Settle on a price ahead of time for going out of network on purpose

First look in your Summary of Benefits and Coverage for how much of the cost you'll have to cover if you go out of your network. You might have to pay a higher deductible as well as a higher percentage of the cost, or co-insurance.

Then look up the “fair” price in your geographical area for your test, procedure, or operation on  or Healthcare Blue Book, two organizations that report the going prices for insured patients for a variety of procedures. Use those results as a basis for negotiating a price agreement with the out-of-network provider, and get it in writing. Healthcare Blue Book has a printable standard contract you can use for that purpose. Failure to agree on a price in advance could leave you liable for a very, very large balance bill.


Using a flexible-spending account

A flexible-spending account (FSA) lets you set aside money tax-free from your paycheck to pay for medical expenses not covered by insurance, such as deductibles and co-payments, as well as dental care, eyeglasses and contact lenses, and some alternative treatments. It's only available if your employer offers it.

How FSAs work

Once a year, usually around December, you tell your employer how much money you want set aside from your paycheck to pay unreimbursed medical expenses for the following year. You can put in up to $2,500 per year.
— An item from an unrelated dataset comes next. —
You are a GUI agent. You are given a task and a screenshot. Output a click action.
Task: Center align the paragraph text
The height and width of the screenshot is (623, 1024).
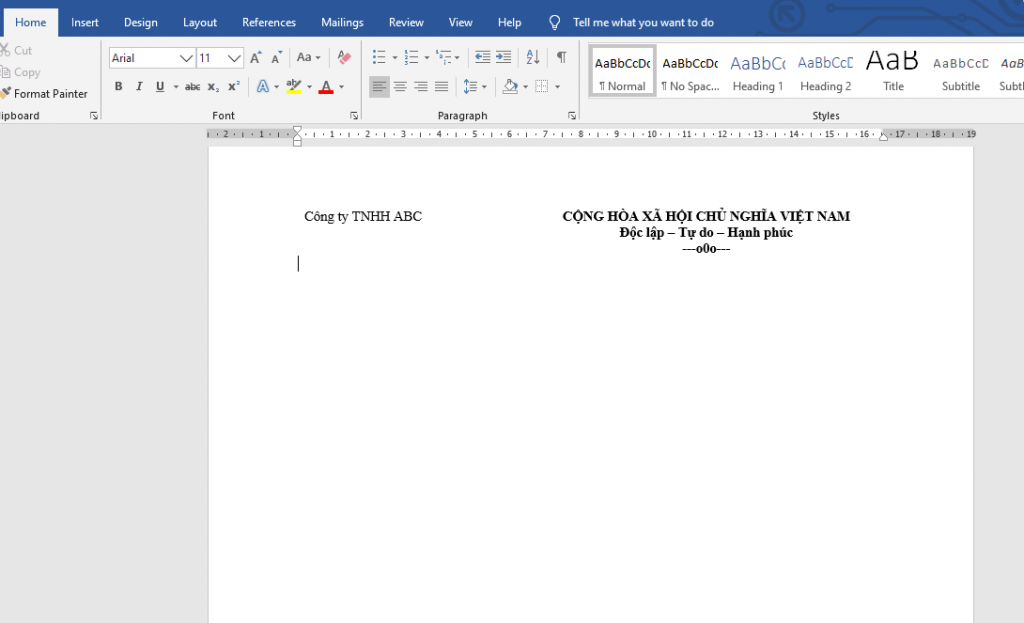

You can use entire account right away once the year has started, even though the money is being deducted from your paychecks throughout the year. So if you have a qualified medical expense of $1,000 that's not covered by insurance but only $600 in your FSA, the expense can still be covered against future deposits.

FSAs also reduce your taxes because the money you have put into them is not subject to income tax.  

The higher your tax bracket the greater the benefit. If you lose or quit your job, you lose any unspent FSA funds.

Some FSAs will give you a special debit card that you can use to pay eligible expenses. Or you may have to pay eligible expenses with your regular money and claim a reimbursement from the FSA afterwards.

Use it or lose it

You must spend the total amount you set aside every year or lose it. FSA funds don't carry over, and you won't be sent a check for the remaining balance at the end of the year. So don't put aside more than you think you can spend in a year. It's better to underestimate than overestimate.

You also lose unspent FSA funds if you lose or quit your job.

Keep careful records

To claim money from your FSA, you have to submit records to whoever administers the plan. (You'll be told this when you sign up.)

Start by making sure you understand which expenses are eligible. Your employer should be able to supply that information.

Hang on to evidence of these expenses since you'll have to submit it to claim money back from your FSA, even if you've paid with a debit card. These include receipts from the drugstore and other providers and the  "explanation of benefit" forms you receive from your insurance plan.